[347] Griselda, Griseldis, heisst die Heldin der letzten Novelle in Boccaccios Decameron, deren Inhalt folgender ist: Markgraf Gualtieri von Saluzzo, von seinen Vasallen gedrängt sich zu verheiraten, nimmt Griselda, die Tochter eines armen Landmanns, zur Gemahlin. Als sie ihm eine Tochter geboren, lässt er ihr, um ihre Geduld und ihren Gehorsam zu prüfen, das Kind wegnehmen und macht sie glauben, er habe es töten lassen, während er es insgeheim zu seiner Schwester nach Bologna geschickt hat. Ebenso verfährt er mit dem zweiten Kind, einem Sohne, und beidemal fügt sich Griselda ohne Widerstreben und Murren. Nach dreizehnjähriger Ehe giebt der Markgraf vor, er habe vom Papst Dispens erhalten, sich von Griselda zu scheiden und eine andere ebenbürtige Gemahlin zn nehmen, und schickt Griselda im blossen Hemde zu ihrem Vater zurück. Bald aber lässt ihr der Markgraf wissen, sie möge an den Hof kommen, um für die bevorstehende Hochzeit alles herzurichten und die eingeladenen Damen zu empfangen. Griselda thut's und empfängt am Hochzeitstage die junge Braut. Nachdem man sich zu Tisch gesetzt, lässt Gualtieri Griselda zu sich rufen und fragt sie: »Nun was dünkt dir von Unserer neuen Gemahlin?« »Mein Gebieter, mir dünkt viel Gutes von ihr, und ist sie so verständig, als sie schön ist, und das glaube ich, so zweifle ich nicht, dass Ihr als der zufriedenste Herr mit ihr leben werdet.
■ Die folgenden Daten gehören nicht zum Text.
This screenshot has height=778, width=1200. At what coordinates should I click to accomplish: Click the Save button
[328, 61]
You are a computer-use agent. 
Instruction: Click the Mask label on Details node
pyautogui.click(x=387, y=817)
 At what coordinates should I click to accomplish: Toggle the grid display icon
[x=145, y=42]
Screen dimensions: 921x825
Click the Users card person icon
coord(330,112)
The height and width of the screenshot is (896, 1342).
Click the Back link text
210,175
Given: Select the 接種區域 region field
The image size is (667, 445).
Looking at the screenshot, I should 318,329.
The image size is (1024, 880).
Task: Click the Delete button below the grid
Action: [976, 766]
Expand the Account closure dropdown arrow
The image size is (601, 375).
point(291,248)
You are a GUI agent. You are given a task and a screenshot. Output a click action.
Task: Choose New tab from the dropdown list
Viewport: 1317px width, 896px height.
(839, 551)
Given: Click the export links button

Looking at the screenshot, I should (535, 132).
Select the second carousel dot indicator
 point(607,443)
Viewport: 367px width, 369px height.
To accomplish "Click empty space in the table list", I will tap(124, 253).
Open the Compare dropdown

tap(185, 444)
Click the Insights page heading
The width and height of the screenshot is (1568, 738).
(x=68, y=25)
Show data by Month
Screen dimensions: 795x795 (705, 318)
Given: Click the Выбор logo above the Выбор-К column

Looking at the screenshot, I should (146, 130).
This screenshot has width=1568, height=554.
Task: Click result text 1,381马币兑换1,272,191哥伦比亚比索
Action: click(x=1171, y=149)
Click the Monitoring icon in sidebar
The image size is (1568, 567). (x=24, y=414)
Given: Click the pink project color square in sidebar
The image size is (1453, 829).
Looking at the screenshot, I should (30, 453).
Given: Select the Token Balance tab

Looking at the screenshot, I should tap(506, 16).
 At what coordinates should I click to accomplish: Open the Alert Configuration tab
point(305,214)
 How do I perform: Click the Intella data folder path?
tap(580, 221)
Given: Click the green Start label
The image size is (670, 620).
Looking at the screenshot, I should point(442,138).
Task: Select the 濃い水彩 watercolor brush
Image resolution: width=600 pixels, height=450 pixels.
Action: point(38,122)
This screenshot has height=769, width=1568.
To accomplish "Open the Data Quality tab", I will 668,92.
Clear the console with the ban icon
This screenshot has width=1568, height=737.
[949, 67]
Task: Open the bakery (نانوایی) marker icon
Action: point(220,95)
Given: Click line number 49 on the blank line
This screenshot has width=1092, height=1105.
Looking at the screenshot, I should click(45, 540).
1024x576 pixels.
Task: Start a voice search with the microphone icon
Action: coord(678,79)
Doch, soviel ich kann, beschwöre ich Euch, erspart ihrem Herzen die Stiche, welche die andere, die einst Eure Gemahlin war, von Euch erhielt; denn ich glaube kaum, dass sie dieselben zu ertragen vermöchte, teils, weil sie jünger ist, teils, weil sie in Weichlichkeit erzogen ward, während jene von klein auf in beständigen Mühen gelebt hat.« Da entdeckte ihr Gualtieri, dass die angebliche junge Braut und ihr mit anwesender Bruder seine und ihre Kinder seien; und der Markgraf lebte noch lange mit Griselda glücklich und hielt sie in hohen Ehren.
Diese Novelle Boccaccios hat Petrarca frei in lateinischer Sprache nacherzählt, und diese Bearbeitung ist sowohl Volksbuch als die Quelle zahlreicher epischer und dramatischer Dichtungen in verschiedenen europäischen Litteraturen geworden.
In Deutschland blieb die Übersetzung der Griseldis des Petrarca durch Heinrich Steinhöwel für die letzten Jahrzehnte des 15. Jahrh. bis in die erste Hälfte des 17. Jahrh. Volksbuch, zuerst gedruckt zu Augsburg 1471 in Fol. durch Günther Zainer und später öfters. Neuere, ebenfalls zu Volksbüchern gewordene Übersetzungen sind: Markgraf Walther, von Johann Fiedlern, Dresden 1653, und die Übersetzung des Kapuziners Martinus von Cochem in »Auserlesenes Historybuch« Dillingen, 1687, auch einzeln unter dem Titel: Wunderbarer Demut- und Geduldspiegel, vorgestellt in der Gräfin Griseldis. Andere Übersetzungen hat man in niederdeutscher, französischer, niederländischer, englischer, dänischer, schwedischer, böhmischer Sprache. Poetische Bearbeitungen dieses Novellenstoffes kennt man ebenfalls aus zahlreichen europäischen[347] Litteraturen, z.B. aus Chaucers Canterbury Tales; in Deutschland ist es im 16. Jahrhundert dreimal als Komödie behandelt worden, darunter von Hans Sachs. Boccaccios Quelle ist bisher unbekannt geblieben. R. Köhler in Ersch u. Gruber, Artikel Griselda.